# DIRECTIONS
Transcribe the stretch of entries below from the line with "Click the plus icon beside Add Stop" through the line with "This screenshot has width=1064, height=1121.", exactly and with both ends included; leave out all other lines.

# SUPPLIED ENTRIES
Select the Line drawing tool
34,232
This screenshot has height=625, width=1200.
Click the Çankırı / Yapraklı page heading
* * *
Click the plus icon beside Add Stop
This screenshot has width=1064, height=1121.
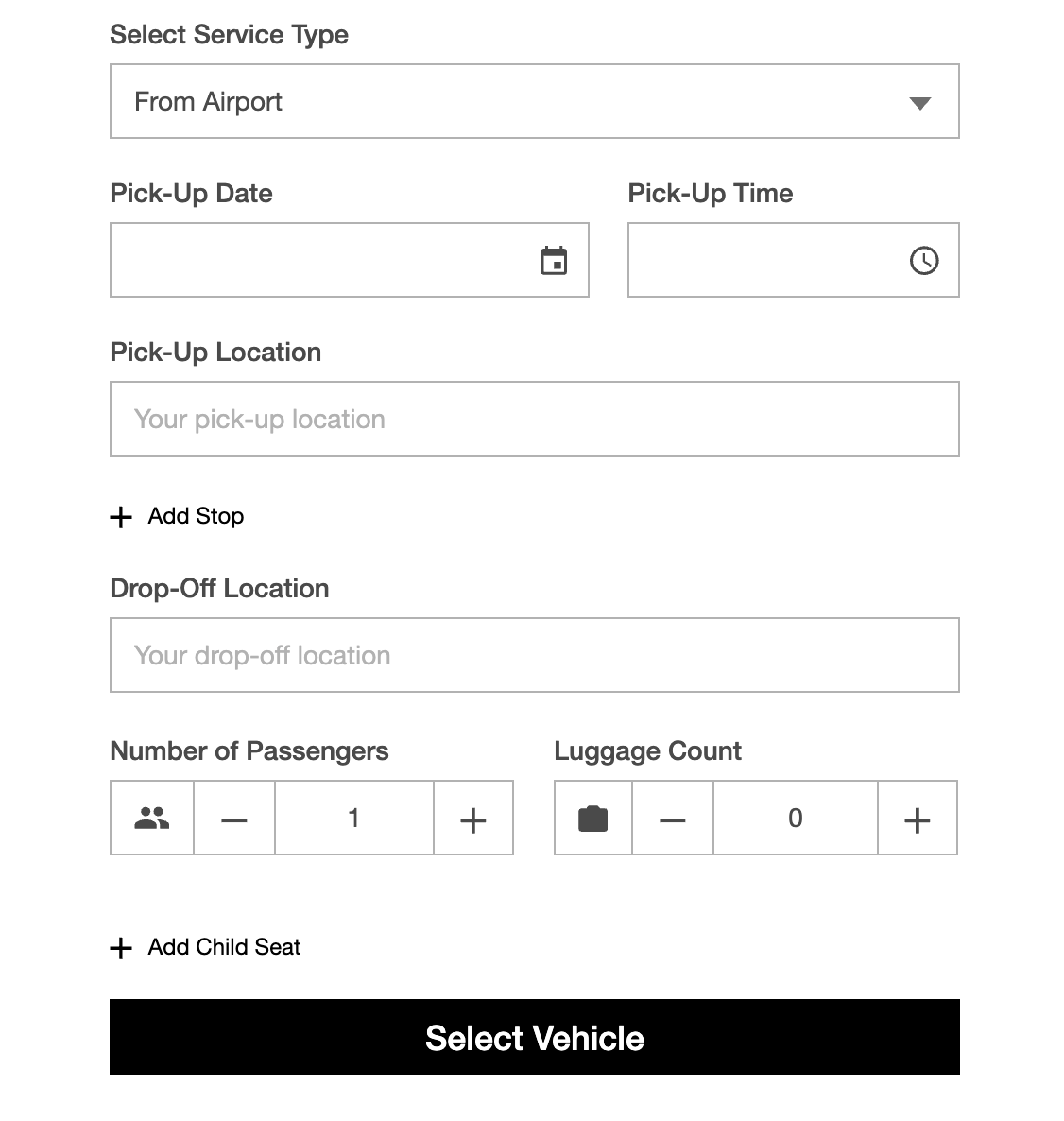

# RESULT OF THIS EXERCISE
Click the plus icon beside Add Stop
This screenshot has width=1064, height=1121.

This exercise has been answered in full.